Collected data entries:
________________

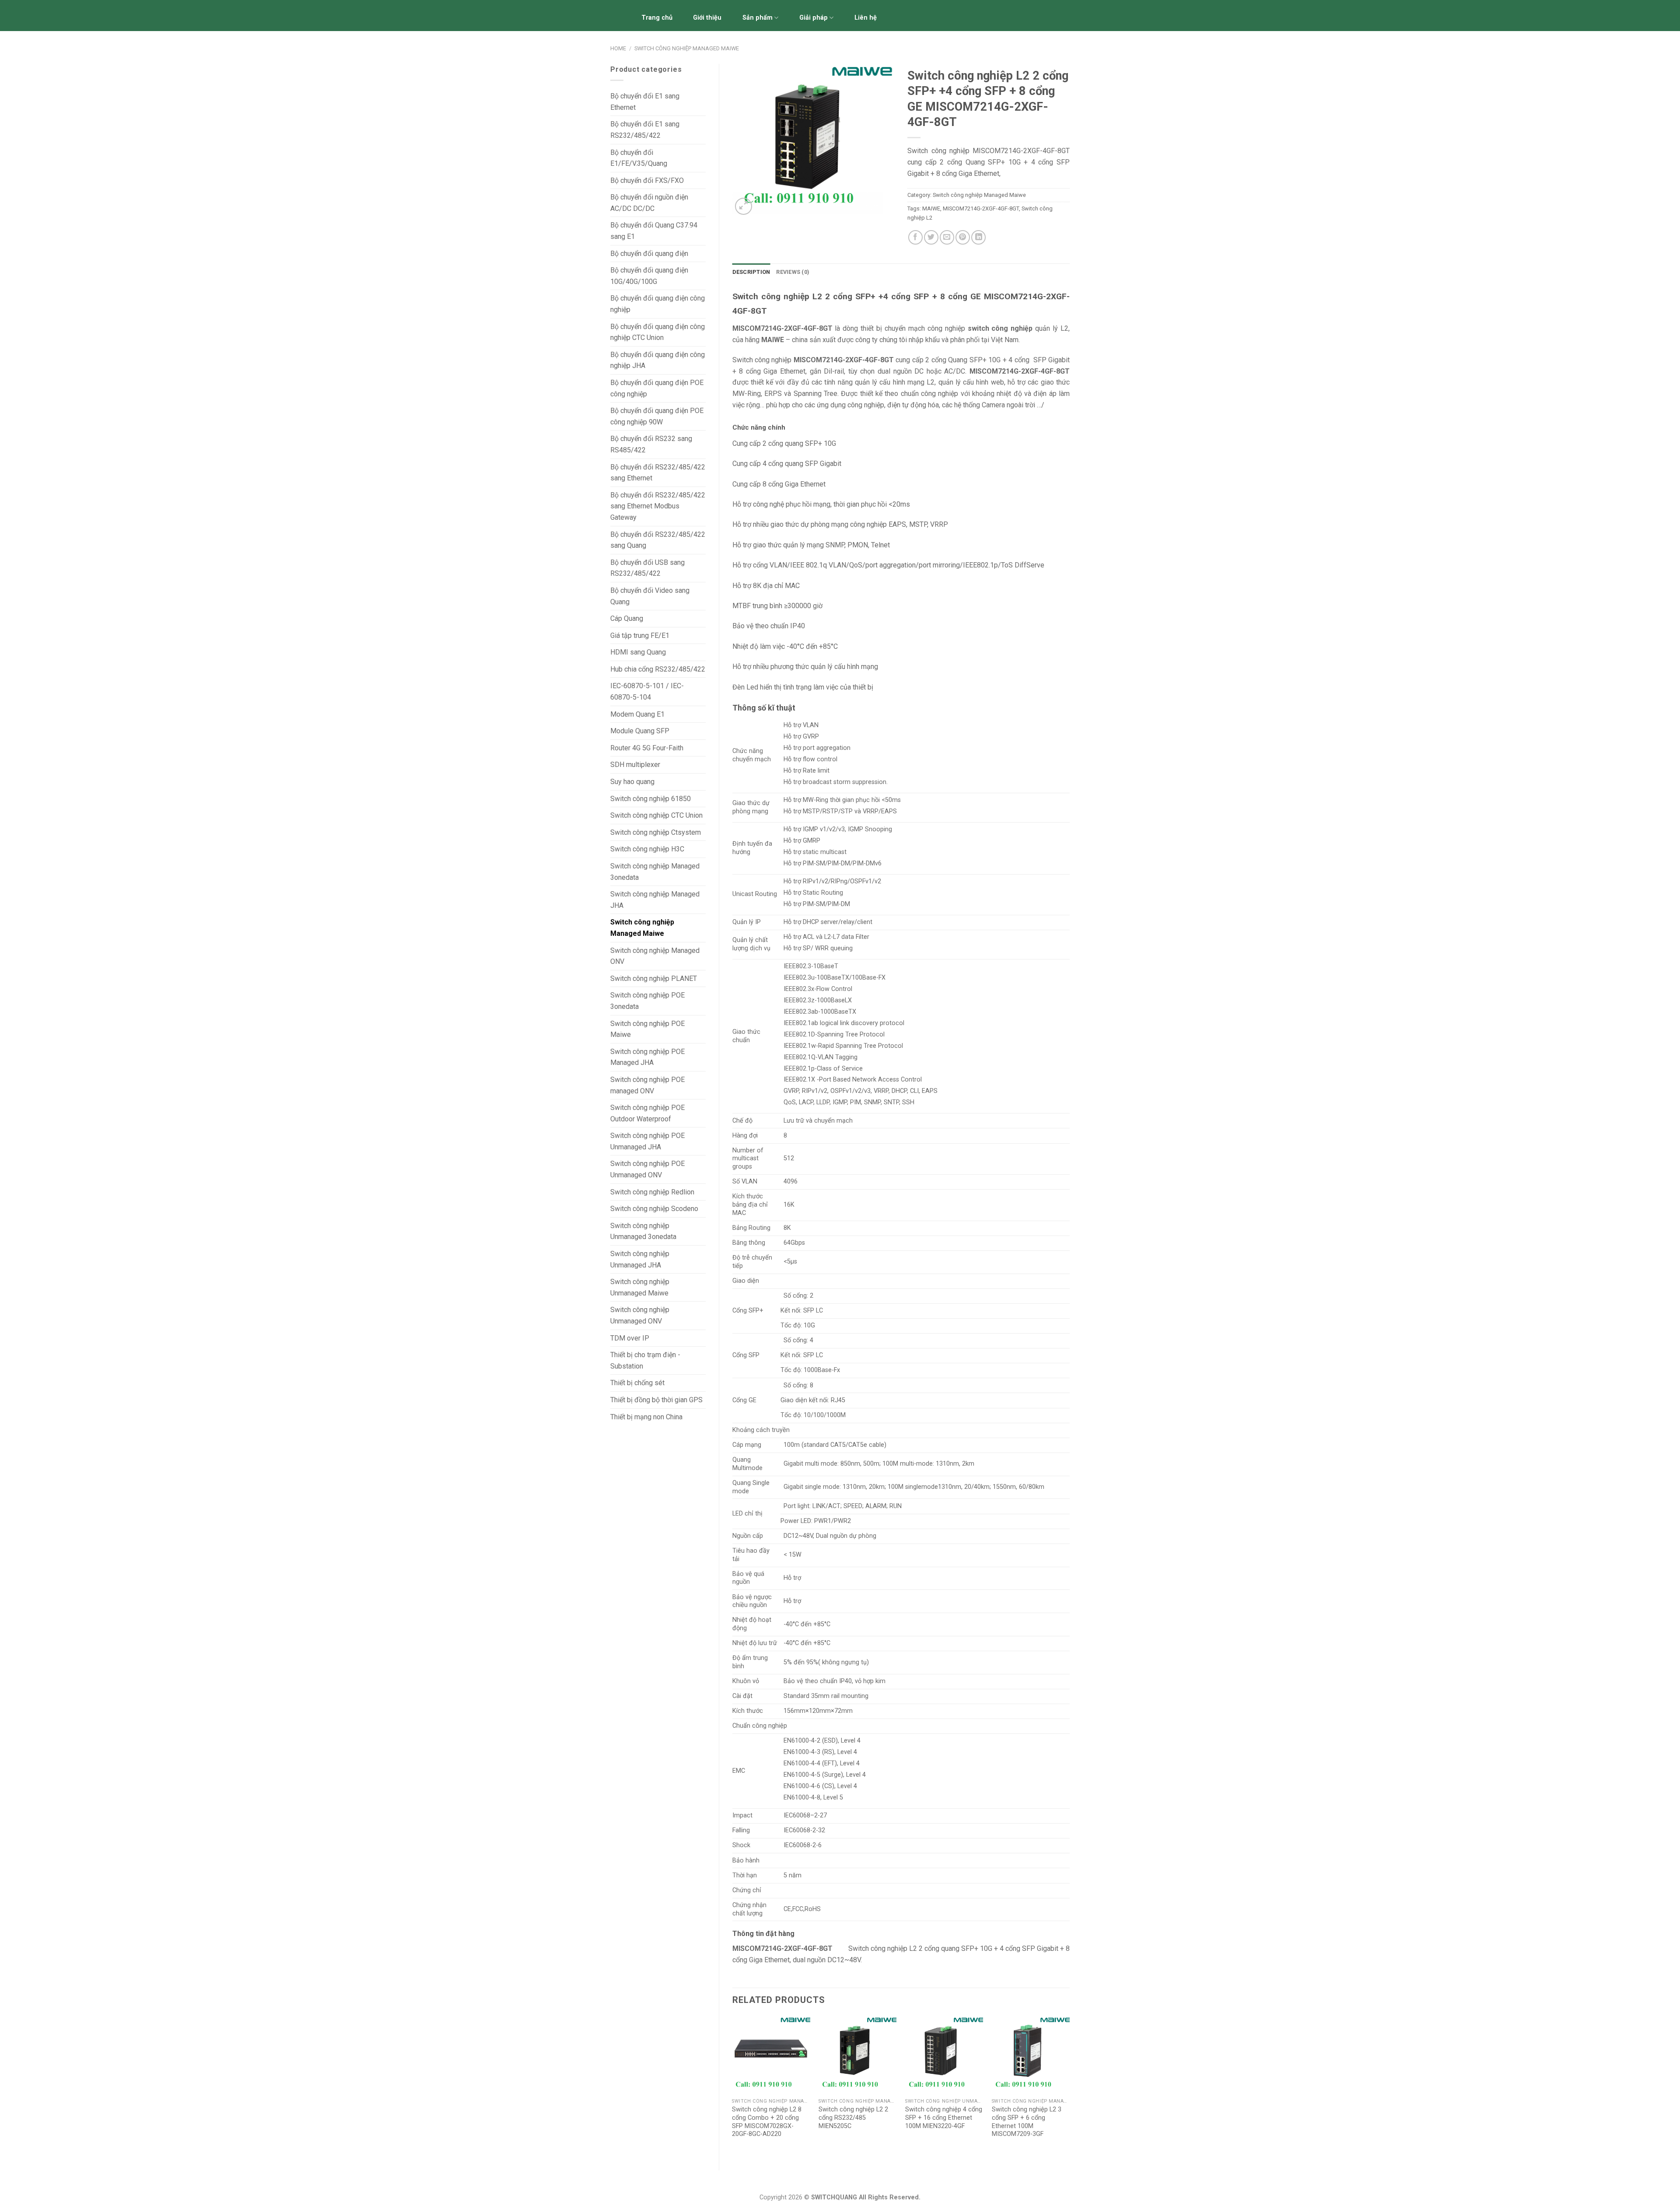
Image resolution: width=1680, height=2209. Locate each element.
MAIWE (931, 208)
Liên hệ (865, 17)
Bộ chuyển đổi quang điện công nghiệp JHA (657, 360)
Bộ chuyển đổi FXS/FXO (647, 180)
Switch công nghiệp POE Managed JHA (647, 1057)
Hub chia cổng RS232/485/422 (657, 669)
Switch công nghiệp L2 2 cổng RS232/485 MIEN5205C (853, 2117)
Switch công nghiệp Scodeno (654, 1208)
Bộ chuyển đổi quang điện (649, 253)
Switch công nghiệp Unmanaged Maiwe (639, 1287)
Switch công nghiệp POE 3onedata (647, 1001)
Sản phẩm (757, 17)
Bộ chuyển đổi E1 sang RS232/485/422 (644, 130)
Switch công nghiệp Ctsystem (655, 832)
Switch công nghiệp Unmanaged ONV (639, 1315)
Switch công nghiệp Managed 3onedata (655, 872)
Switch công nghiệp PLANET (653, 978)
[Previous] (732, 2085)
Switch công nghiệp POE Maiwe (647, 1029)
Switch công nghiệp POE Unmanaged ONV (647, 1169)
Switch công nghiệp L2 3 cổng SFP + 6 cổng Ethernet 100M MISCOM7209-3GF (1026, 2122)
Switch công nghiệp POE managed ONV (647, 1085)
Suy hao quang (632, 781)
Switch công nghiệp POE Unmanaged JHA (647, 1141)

________________

PROBLEM DESCRIPTION: In the records above, return precisely the line containing "Suy hao quang (632, 781)" and each line that comes after it, up to the final one.

TASK RESPONSE:
Suy hao quang (632, 781)
Switch công nghiệp POE Unmanaged JHA (647, 1141)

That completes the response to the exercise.